_Texte fourni_
Première partie
Konplo
Aristid la (Le complot contre Aristide)
Li sòti Washington (Il
est sorti de Washington)
Li pase Vatikan (Il est passé par le
Vatican)
Se Bondye k voye-l (Il a été envoyé par Dieu)
Manno
Charlemagne
Le 15 juillet 2011,
l'ancien président haïtien Jean-Bertrand Aristide fêtait ses 58
ans. Son anniversaire a été marqué en Haïti et dans la diaspora
de façon éparpillée par des fêtes (en général privées) de
militants et sympathisants de la Famille Lavalas (FL), le parti
qu'il a fondé en 1996.

_Consigne A_
Relevez toutes les phrases en créole de l'extrait sur Aristide, chacune suivie de sa traduction française entre parenthèses.

Entrées sur les coordonnées cibles
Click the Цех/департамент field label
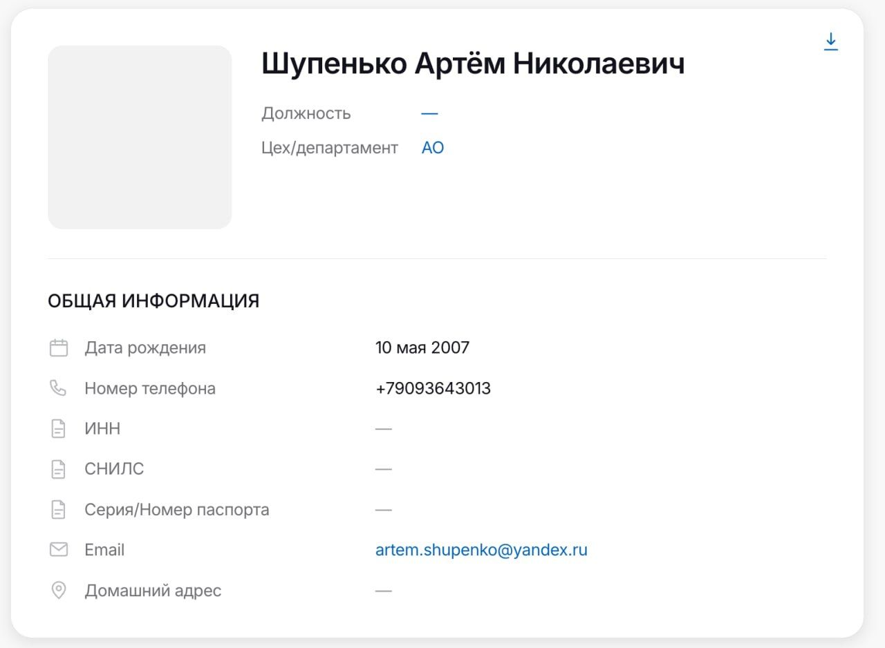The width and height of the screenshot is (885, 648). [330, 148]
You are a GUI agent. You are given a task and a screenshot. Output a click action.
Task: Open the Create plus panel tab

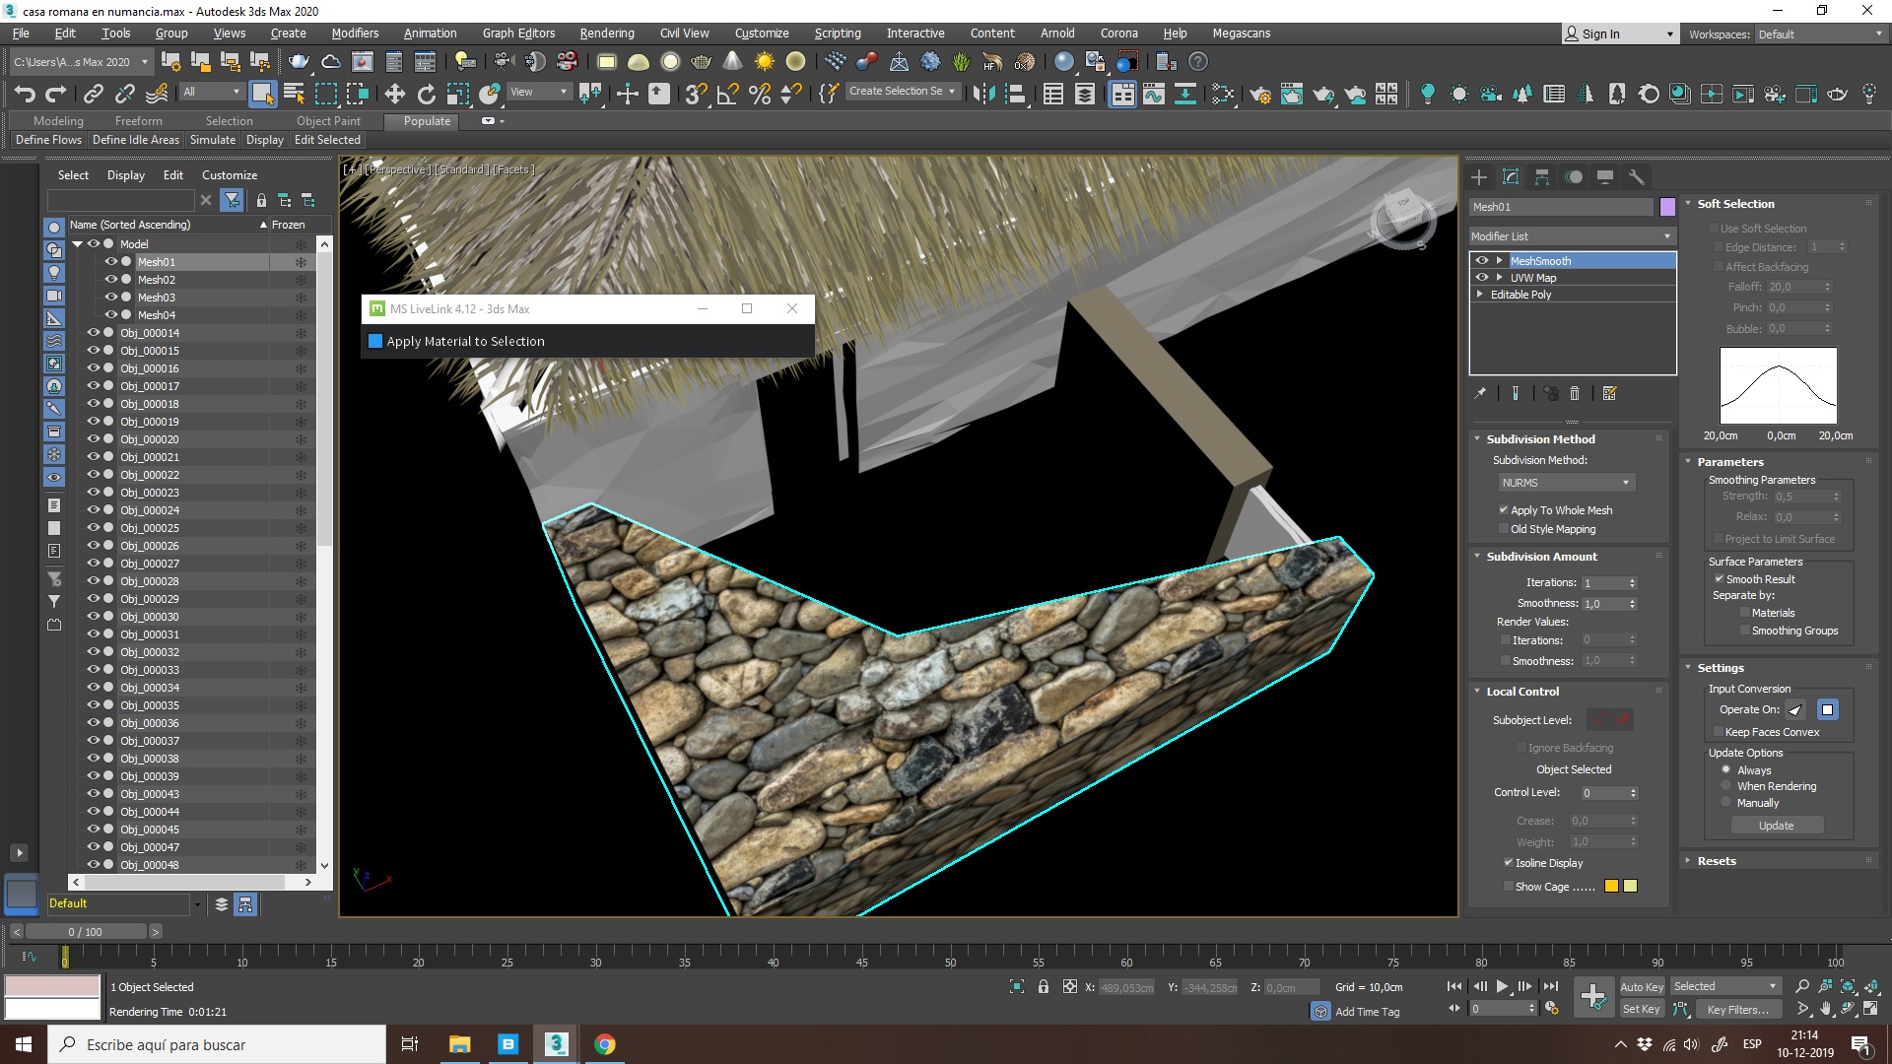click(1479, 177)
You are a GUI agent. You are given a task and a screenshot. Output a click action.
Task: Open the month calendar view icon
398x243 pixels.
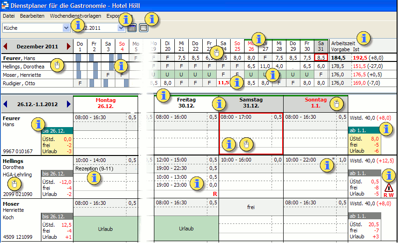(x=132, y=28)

_Consigne B_
Recopiez à l'identique toutes les lignes des enregistrements ci-dessus, sans y inclure les images.

_Résultat A_
- Konplo Aristid la (Le complot contre Aristide)
- Li sòti Washington (Il est sorti de Washington)
- Li pase Vatikan (Il est passé par le Vatican)
- Se Bondye k voye-l (Il a été envoyé par Dieu)

_Résultat B_
Click the Цех/департамент field label
The width and height of the screenshot is (885, 648). [330, 148]
You are a GUI agent. You are given a task and a screenshot. Output a click action.
Task: Open the Create plus panel tab

click(1479, 177)
You are a GUI agent. You are given a task and a screenshot. Output a click action.
Task: Open the month calendar view icon
398x243 pixels.
(x=132, y=28)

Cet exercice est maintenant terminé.